The prompt is processed in one parallel pass. This is compute-bound: it saturates the GPU's tensor cores.

read tok/s ≈ TFLOPS × readFactor × 400 ÷ activeParams

Decode (Generation)

Each new token requires loading the entire model's active weights from VRAM. This is memory-bandwidth-bound: the GPU stalls waiting for data, not computing.

decode tok/s ≈ bandwidth × decodeFactor ÷ (weights + kv_cache)

Weights = (activeParams × bits ÷ 8) × 1.15 overhead. KV cache per step = activeParams × multiplier × contextK.

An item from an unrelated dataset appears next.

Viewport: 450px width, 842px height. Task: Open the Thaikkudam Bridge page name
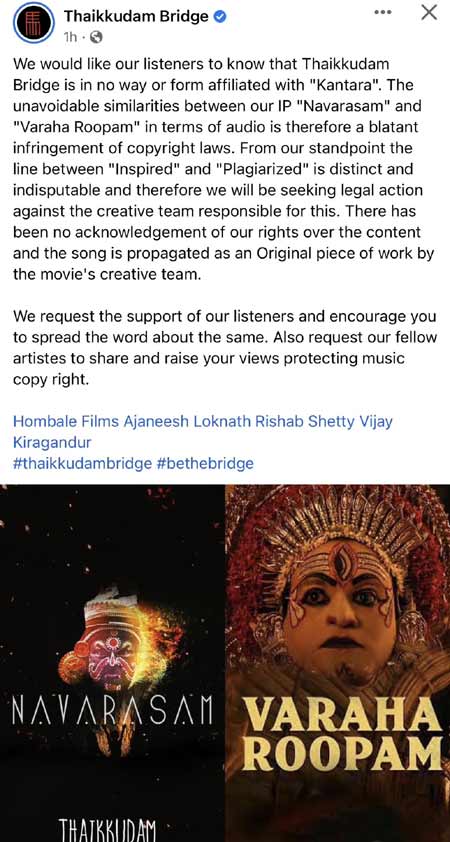pyautogui.click(x=136, y=17)
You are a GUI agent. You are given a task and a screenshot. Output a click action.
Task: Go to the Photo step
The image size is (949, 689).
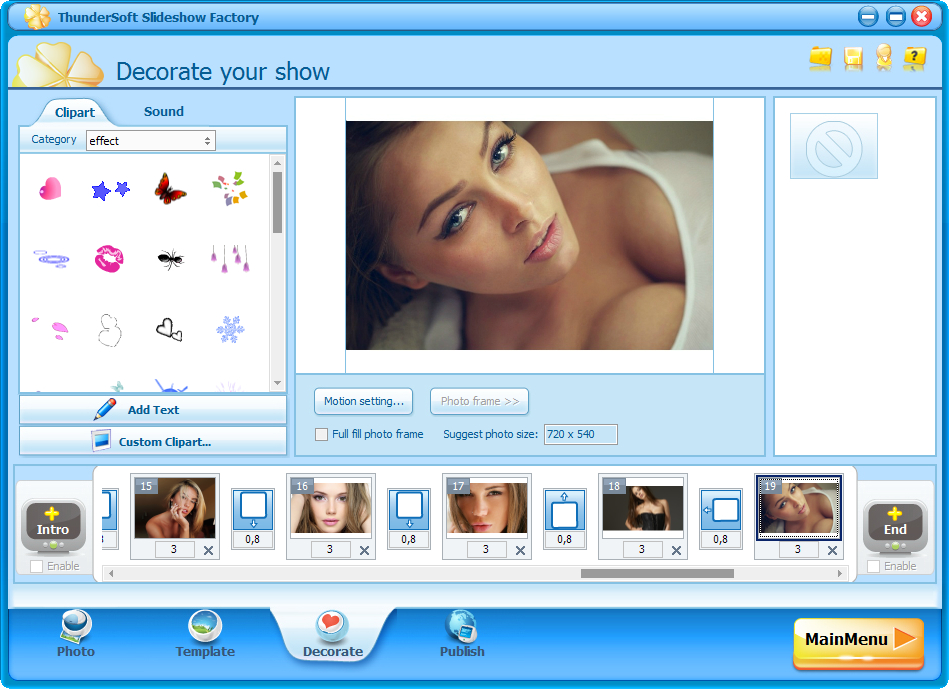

Architecture utilization factors

Architecture
Decode
Read
Blackwell, Xe2
0.45
0.55
Ada Lovelace, RDNA 4, Battlemage
0.38
0.48
Ampere, Turing, RDNA 3, Xe-HPG
0.28
0.38
Volta, RDNA 1/2
0.2
0.25
Pre-tensor-core (Pascal, Maxwell, Kepler, GCN, Alchemist)
0.12
0.15

Left: decode factor — Right: read factor

Data sources

TFLOPS and memory bandwidth are read from the GPU database. When missing, bandwidth falls back to a hardcoded dictionary.

Limitations

These are analytical estimates, not benchmark results. Use them as a relative comparison, not an absolute performance guarantee.